Now the Mesocortical pathway is really interesting because the PFC is the area where top-down planning happens according the amount of subjective value which things and actions hold for the subject. This is in contrast to the primary cortical areas, which process low-level inputs (eg. for vision: detect the angles and locations of edges etc.) or outputs (motor commands). One can see the PFC as the most high-level motor planning area: Signals from here make their way to the secondary motor cortex, the motor cortex and finally the spinal cord and muscles, and on their way there, they become more and more concrete. So that sounds to me like dopamine in the PFC is a pretty good candidate for a neural meaning-making mechanism! I should also add that in schizophrenia (specifically acute psychosis) dopamine levels are thought to be too high (or at least interpreted as too high), and I am guessing the PFC-part of this pathology is exactly what causes a schizophrenic's finding of deep meaning in even the most mundane things.
So I think the situation is this: Low dopamine in the basal ganglia causes incapability to initiate movement. Low dopamine in the limbic system causes low motivation. Low dopamine in the PFC causes lack of meaning. They all are the same thing, namely motivation. Just on different timescales (ordered from fast to slow). Maybe this could roughly correspond to the following division:
Timescales of dopamine
- Fast (100-300ms): This is the time it takes dopamine to act as a reinforcement-learning teaching signal.
- Medium (seconds/minutes): In this timescale, it induces goal-oriented behavior like chasing sex, food or other rewards.

# About this exercise
Continue the passage on dopamine and its timescales, picking up right after its last line.

# Data extracted from a collection
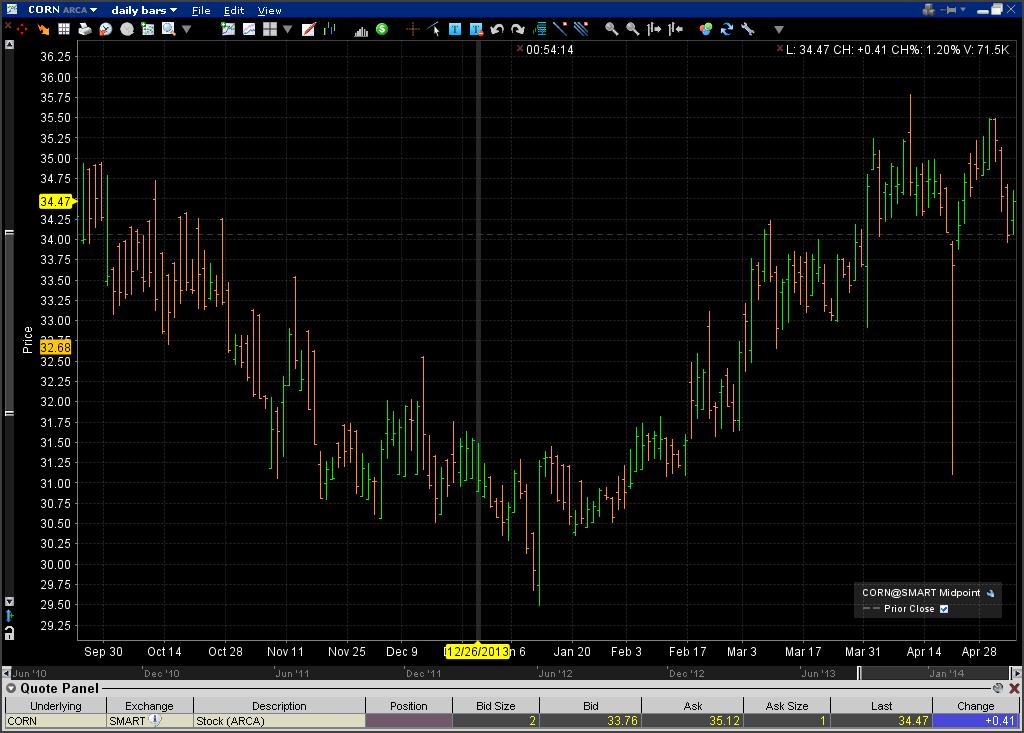Click the bottom timeline range slider handle

pos(859,673)
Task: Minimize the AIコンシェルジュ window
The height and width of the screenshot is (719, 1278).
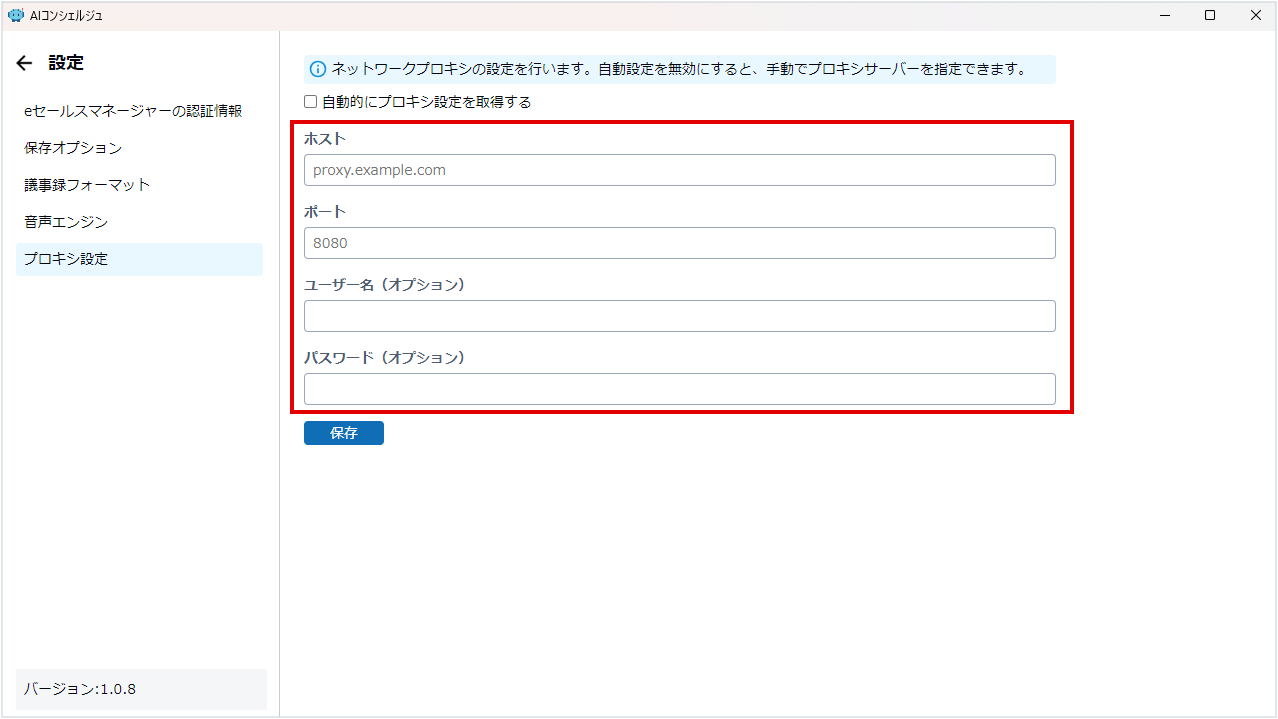Action: (1165, 15)
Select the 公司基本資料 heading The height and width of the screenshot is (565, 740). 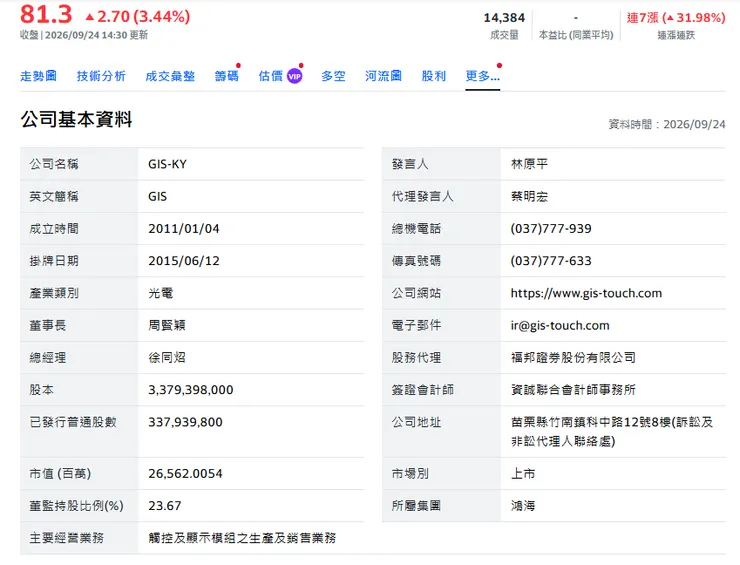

# Solved exercise
- Tonic: Constantly low levels of dopamine in the dorsal striatum cause movement inhibition, in the cortex they probably cause depression. This is because then, the phasic (more short term) dopamine increases will not increase dopamine levels enough to cause action (which, in combination with the global nature of dopamine releases (see below), probably explains why eating while working helps me focus!)
Dopamine is broadcast
My argument
- The VTA sends dopaminergic projections to two brain areas, the striatum and the PFC. Both are felt similarly, both feelings have something to do with motivation. The difference seems not clear.
- If you ask humans, they tend to confuse meaning and happiness, indicating that they feel simlar or are highly correlated (maybe meaning is needed for reward to kick in)
- The PFC encodes extremely high-level concepts (long-term value)
- Meaning is extremely high-level/long-term version of motivation
- Dopamine causes motivation in the ventral striatum, but movement initiation in the dorsal striatum, because the ventral striatum holds more high-level concepts than the dorsal striatum.
- Schizophrenia and Depressions are (amongst other things) over and under-regulations of dopamine, and also meaning.
So I would argue that it seems quite likely that
1) Motivation is created by dopamine in the ventral striatum
2) Meaning is created by Dopamine release in the PFC.